Task instructions - Reproduce these saved entries verbatim, covering every record.

* Start Data listing *

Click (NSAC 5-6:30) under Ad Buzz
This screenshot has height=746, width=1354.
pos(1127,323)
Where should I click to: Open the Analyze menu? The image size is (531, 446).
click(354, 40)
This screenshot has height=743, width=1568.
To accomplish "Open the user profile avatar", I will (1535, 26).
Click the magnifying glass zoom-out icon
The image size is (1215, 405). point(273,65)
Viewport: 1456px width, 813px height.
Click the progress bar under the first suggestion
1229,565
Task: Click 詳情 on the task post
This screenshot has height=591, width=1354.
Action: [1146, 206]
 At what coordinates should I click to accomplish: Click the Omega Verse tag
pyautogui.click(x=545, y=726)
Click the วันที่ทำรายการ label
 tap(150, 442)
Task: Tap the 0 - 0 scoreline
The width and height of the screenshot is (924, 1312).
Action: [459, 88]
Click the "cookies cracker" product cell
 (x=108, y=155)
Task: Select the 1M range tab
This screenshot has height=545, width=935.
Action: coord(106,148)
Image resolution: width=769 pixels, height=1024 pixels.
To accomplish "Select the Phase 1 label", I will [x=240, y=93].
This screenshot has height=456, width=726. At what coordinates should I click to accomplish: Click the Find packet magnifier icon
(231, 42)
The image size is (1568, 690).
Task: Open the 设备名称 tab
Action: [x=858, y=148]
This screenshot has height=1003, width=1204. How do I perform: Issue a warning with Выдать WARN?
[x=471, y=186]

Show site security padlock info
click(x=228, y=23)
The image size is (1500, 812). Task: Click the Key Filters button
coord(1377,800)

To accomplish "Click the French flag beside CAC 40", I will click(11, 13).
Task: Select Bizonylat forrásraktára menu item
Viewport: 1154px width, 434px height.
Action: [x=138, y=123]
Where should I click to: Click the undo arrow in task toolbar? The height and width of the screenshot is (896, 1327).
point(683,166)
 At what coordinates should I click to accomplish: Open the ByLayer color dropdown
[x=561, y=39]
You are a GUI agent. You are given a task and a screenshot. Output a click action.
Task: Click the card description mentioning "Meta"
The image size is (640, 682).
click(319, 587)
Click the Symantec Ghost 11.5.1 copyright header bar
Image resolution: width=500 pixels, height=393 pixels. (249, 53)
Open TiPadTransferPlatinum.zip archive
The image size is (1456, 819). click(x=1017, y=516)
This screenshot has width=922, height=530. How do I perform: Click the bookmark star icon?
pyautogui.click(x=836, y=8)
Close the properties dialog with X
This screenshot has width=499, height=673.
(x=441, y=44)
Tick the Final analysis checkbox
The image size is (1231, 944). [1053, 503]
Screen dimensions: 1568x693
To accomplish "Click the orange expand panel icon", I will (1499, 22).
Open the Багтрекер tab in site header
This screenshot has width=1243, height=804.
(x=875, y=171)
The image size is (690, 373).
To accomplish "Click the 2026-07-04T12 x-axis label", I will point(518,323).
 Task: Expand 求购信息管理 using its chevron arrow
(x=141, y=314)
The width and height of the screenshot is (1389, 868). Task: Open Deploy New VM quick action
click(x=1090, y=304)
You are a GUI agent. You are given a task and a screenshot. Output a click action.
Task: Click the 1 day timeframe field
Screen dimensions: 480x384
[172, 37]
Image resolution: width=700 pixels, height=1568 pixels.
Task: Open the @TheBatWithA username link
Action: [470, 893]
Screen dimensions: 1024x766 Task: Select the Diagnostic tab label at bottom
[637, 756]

* End Data listing *

Task answer -
Click (NSAC 5-6:30) under Ad Buzz
This screenshot has height=746, width=1354.
pos(1127,323)
Where should I click to: Open the Analyze menu? The image size is (531, 446).
click(354, 40)
This screenshot has height=743, width=1568.
To accomplish "Open the user profile avatar", I will (1535, 26).
Click the magnifying glass zoom-out icon
The image size is (1215, 405). point(273,65)
Viewport: 1456px width, 813px height.
Click the progress bar under the first suggestion
1229,565
Task: Click 詳情 on the task post
This screenshot has height=591, width=1354.
Action: [1146, 206]
 At what coordinates should I click to accomplish: Click the Omega Verse tag
pyautogui.click(x=545, y=726)
Click the วันที่ทำรายการ label
 tap(150, 442)
Task: Tap the 0 - 0 scoreline
The width and height of the screenshot is (924, 1312).
Action: [459, 88]
Click the "cookies cracker" product cell
 (x=108, y=155)
Task: Select the 1M range tab
This screenshot has height=545, width=935.
Action: coord(106,148)
Image resolution: width=769 pixels, height=1024 pixels.
To accomplish "Select the Phase 1 label", I will [x=240, y=93].
This screenshot has height=456, width=726. At what coordinates should I click to accomplish: Click the Find packet magnifier icon
(231, 42)
The image size is (1568, 690).
Task: Open the 设备名称 tab
Action: [x=858, y=148]
This screenshot has height=1003, width=1204. How do I perform: Issue a warning with Выдать WARN?
[x=471, y=186]

Show site security padlock info
click(x=228, y=23)
The image size is (1500, 812). Task: Click the Key Filters button
coord(1377,800)

To accomplish "Click the French flag beside CAC 40", I will click(11, 13).
Task: Select Bizonylat forrásraktára menu item
Viewport: 1154px width, 434px height.
Action: [x=138, y=123]
Where should I click to: Click the undo arrow in task toolbar? The height and width of the screenshot is (896, 1327).
point(683,166)
 At what coordinates should I click to accomplish: Open the ByLayer color dropdown
[x=561, y=39]
You are a GUI agent. You are given a task and a screenshot. Output a click action.
Task: Click the card description mentioning "Meta"
The image size is (640, 682).
click(319, 587)
Click the Symantec Ghost 11.5.1 copyright header bar
Image resolution: width=500 pixels, height=393 pixels. (249, 53)
Open TiPadTransferPlatinum.zip archive
The image size is (1456, 819). click(x=1017, y=516)
This screenshot has width=922, height=530. How do I perform: Click the bookmark star icon?
pyautogui.click(x=836, y=8)
Close the properties dialog with X
This screenshot has width=499, height=673.
(x=441, y=44)
Tick the Final analysis checkbox
The image size is (1231, 944). [1053, 503]
Screen dimensions: 1568x693
To accomplish "Click the orange expand panel icon", I will (1499, 22).
Open the Багтрекер tab in site header
This screenshot has width=1243, height=804.
(x=875, y=171)
The image size is (690, 373).
To accomplish "Click the 2026-07-04T12 x-axis label", I will point(518,323).
 Task: Expand 求购信息管理 using its chevron arrow
(x=141, y=314)
The width and height of the screenshot is (1389, 868). Task: Open Deploy New VM quick action
click(x=1090, y=304)
You are a GUI agent. You are given a task and a screenshot. Output a click action.
Task: Click the 1 day timeframe field
Screen dimensions: 480x384
[172, 37]
Image resolution: width=700 pixels, height=1568 pixels.
Task: Open the @TheBatWithA username link
Action: [470, 893]
Screen dimensions: 1024x766 Task: Select the Diagnostic tab label at bottom
[637, 756]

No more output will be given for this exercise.